The nucleobase anion glycosylation of 3-bromo-4-isopropoxy-1H-pyrazolo[3,4-d]pyrimidin-6-amine (6) with 3,5-di-O-benzoyl-2-deoxy-2-fluoro-alpha-d-arabinofuranosyl bromide (5) furnished the protected N(1)-beta-d-nucleosides 7 (60%) and 8 (ca. 2%) along with the N(2)-beta-d-regioisomer 9 (9%). Debenzoylation of compounds 7 and 9 yielded the nucleosides 10 (81%) and 11 (76%). Compound 10 was transformed to the 2'-deoxyguanosine derivative 1 [6-amino-3-bromo-1-(2-deoxy-2-fluoro-beta-d-arabinofuranosyl)-1H-pyrazolo[3,4-d]pyrimidin-4-one] (85% yield) and the purine-2,6-diamine analogue 2 [3-bromo-1-(2-deoxy-2-fluoro-beta-d-arabinofuranosyl)-1H-pyrazolo[3,4-d]pyrimidin-4, 6-diamine] (78%). Both nucleosides form more than 98% N-conformer population (P(N) ca. 358 degrees and psi(m) ca. 37 degrees ) in aqueous solution. Single-crystal X-ray analysis of 1 showed that the sugar moiety displays also the N-conformation [P = 347.3 degrees and psi(m) = 34.4 degrees ] in the solid state. The remarkable rigid N-conformation of the pyrazolo[3,4-d]pyrimidine 2'-deoxy-2'-fluoro-beta-d-arabinonucleosides 1 and 2 observed in solution is different from that of the parent purine 2'-deoxy-2'-fluoro-beta-d-arabinonucleosides 3 and 4, which are in equilibrium showing almost equal distribution of the N/S-conformers.

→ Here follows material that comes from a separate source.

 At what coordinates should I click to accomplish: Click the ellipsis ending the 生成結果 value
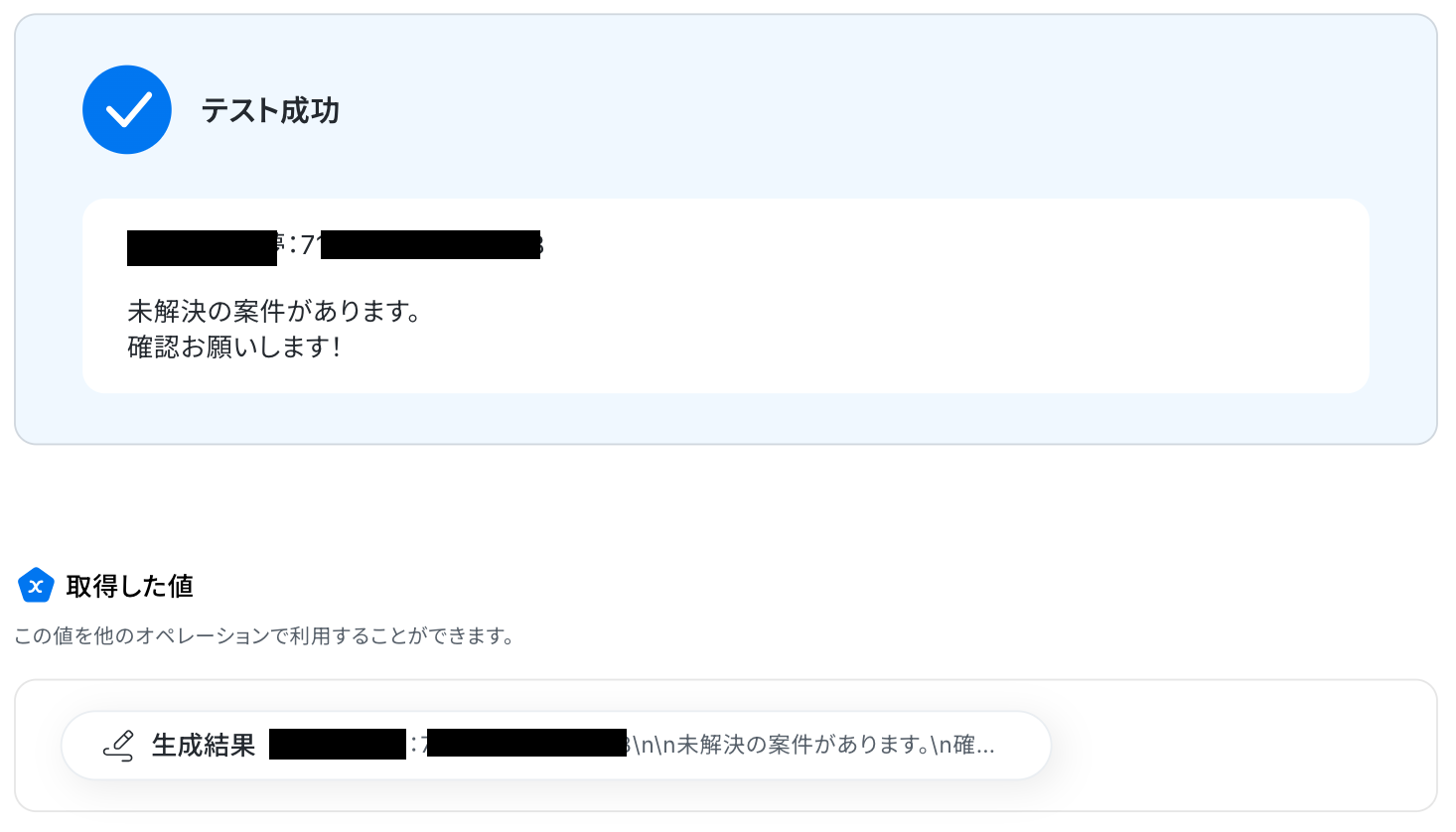(985, 747)
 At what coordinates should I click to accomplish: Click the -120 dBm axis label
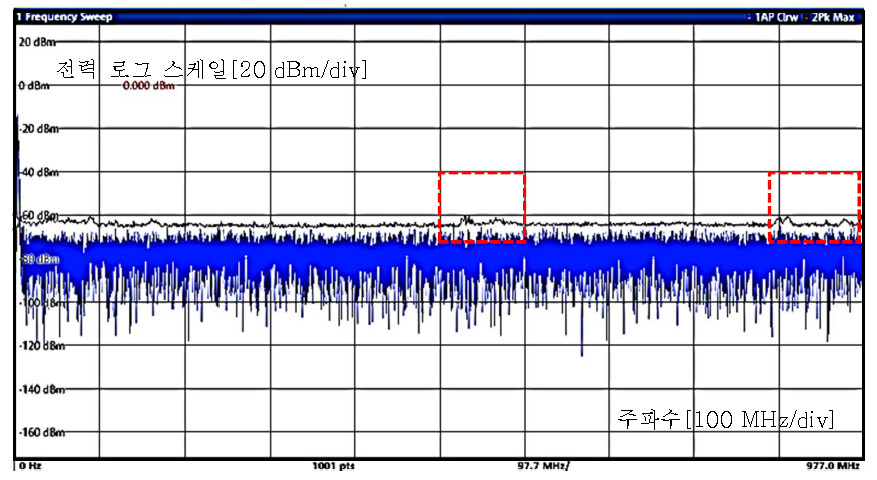click(x=42, y=345)
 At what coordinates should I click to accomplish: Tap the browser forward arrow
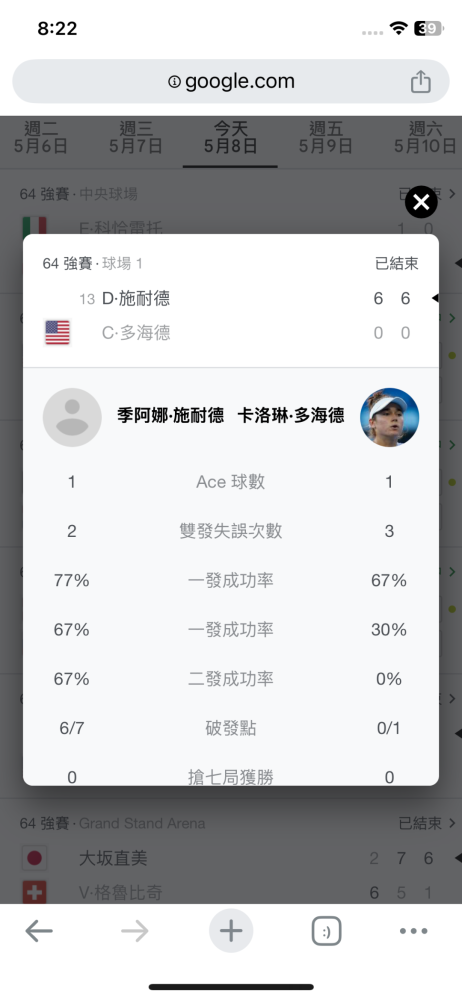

8-aza-7-deazaadenine and 7-deazaguanine: synthesis and properties of nucleosides and oligonucleotides with nucleobases linked at position-8

The 8-aza-7-deazaadenine (pyrazolo[3,4-d]pyrimidin-4-amine) N8-(2'-deoxyribonucleoside) (2) and the 7-deazaguanine (pyrrolo[3,4-d]pyrimidine-2-amin-(3H)-4-one) C8-(2'-deoxyribonucleoside) (4) were synthesized and incorporated in oligonucleotides employing phosphoramidite chemistry. Oligonucleotides carrying compound 2 are able to form base pairs with the four canonical DNA constituents without significant structural discrimination. The nucleoside 4 was obtained from the corresponding ribonucleoside by deoxygenation. Oligonucleotides containing compound 4 showed similar base pairing properties as those with 2'-deoxyisoguanosine.